A startup neutron source is a neutron source used for stable and reliable initiation of nuclear chain reaction in nuclear reactors, when they are loaded with fresh nuclear fuel, whose neutron flux from spontaneous fission is insufficient for a reliable startup, or after prolonged shutdown periods. Neutron sources ensure a constant minimal population of neutrons in the reactor core, sufficient for a smooth startup. Without them, the reactor could suffer fast power excursions during startup from state with too few self-generated neutrons (new core or after extended shutdown).

The startup sources are typically inserted in regularly spaced positions inside the reactor core, in place of some of the fuel rods.

The sources are important for safe reactor startup. The spontaneous fission and ambient radiation such as cosmic rays serve as weak neutron sources, but these are too weak for the reactor instrumentation to detect; relying on them could lead to a "blind" start, which is a potentially unsafe condition. Blind startups were used in the early days of the American nuclear submarine program, before corrosion problems of the cladding of startup sources were resolved. (Leaking of the first neutron sources contaminated the reactors, making maintenance dangerous.) The sources are positioned so that the neutron flux they produce is always detectable by the reactor monitoring instruments. When the reactor is in a shutdown state, the neutron sources serve to provide signals for neutron detectors monitoring the reactor, to ensure the detectors are operable. The equilibrium level of neutron flux in a subcritical reactor is dependent on the neutron source strength; a certain minimum level of source activity has to be ensured in order to maintain control over the reactor when in strongly subcritical state, namely during startups.

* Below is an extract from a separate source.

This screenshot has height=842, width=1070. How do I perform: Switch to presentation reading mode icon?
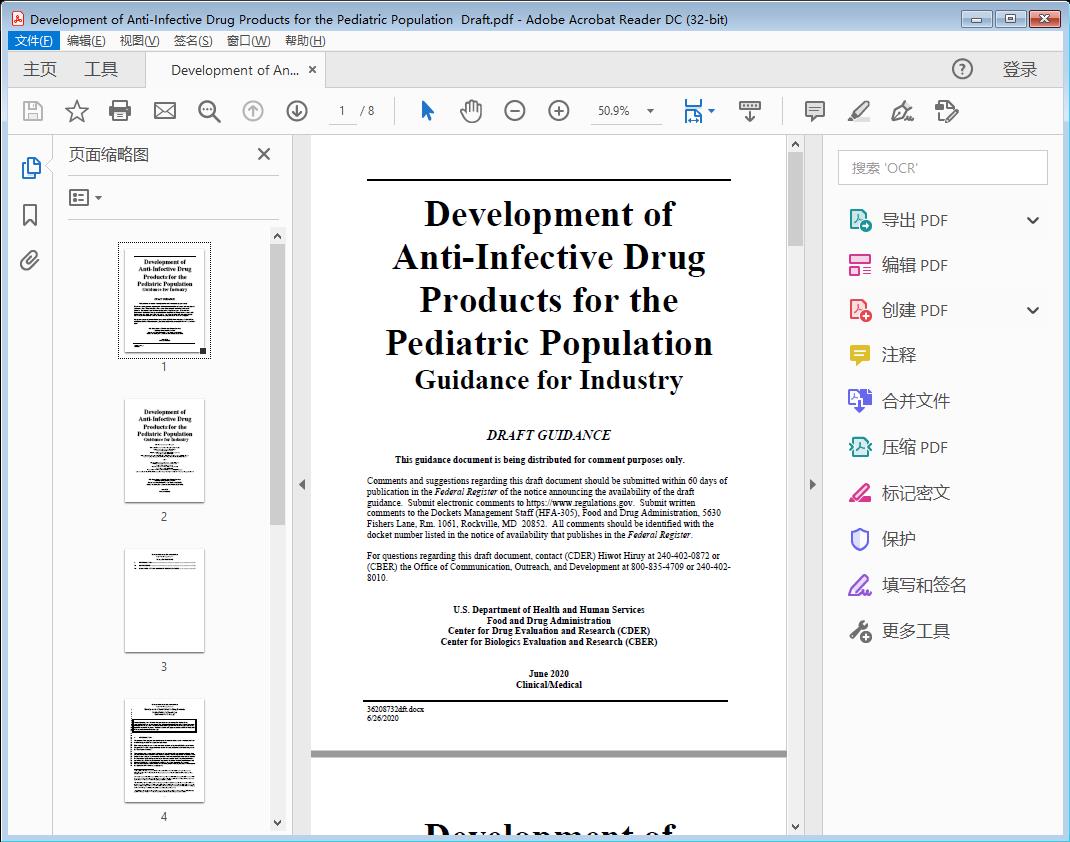click(x=750, y=110)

The sources can be of two types:
- Primary sources, used for startup of a fresh reactor core; conventional neutron sources are used. The primary sources are removed from the reactor after the first fuel campaign, usually after a few months, as neutron capture resulting from the thermal neutron flux in an operating reactor changes the composition of the isotopes used, reducing their useful lifetime as neutron sources.
  - Californium-252 (spontaneous fission)
  - Plutonium-238 & beryllium, (α,n) reaction
  - americium-241 & beryllium, (α,n) reaction
  - polonium-210 & beryllium, (α,n) reaction
  - radium-226 & beryllium, (α,n) reaction
When plutonium-238/beryllium primary sources are utilized, they can be either affixed to control rods which are removed from the reactor when it is powered, or clad in a cadmium alloy, which is opaque to thermal neutrons (reducing transmutation of the plutonium-238 by neutron capture) but transparent to fast neutrons produced by the source.
- Secondary sources, originally inert, become radioactive and neutron-producing only after neutron activation in the reactor. Due to this, they tend to be less expensive. Exposure to thermal neutrons also serves to maintain the source activity (the radioactive isotopes are both burned and generated in neutron flux).
  - Sb-Be photoneutron source; antimony becomes radioactive in the reactor and its strong gamma emissions (1.7 MeV for ^{124}Sb) interact with beryllium-9 by an (γ,n) reaction and provide photoneutrons. In a PWR reactor one neutron source rod contains 160 grams of antimony, and stays in the reactor for 5–7 years. The sources are often constructed as an antimony rod surrounded by beryllium layer and clad in stainless steel. Antimony-beryllium alloy can be also used.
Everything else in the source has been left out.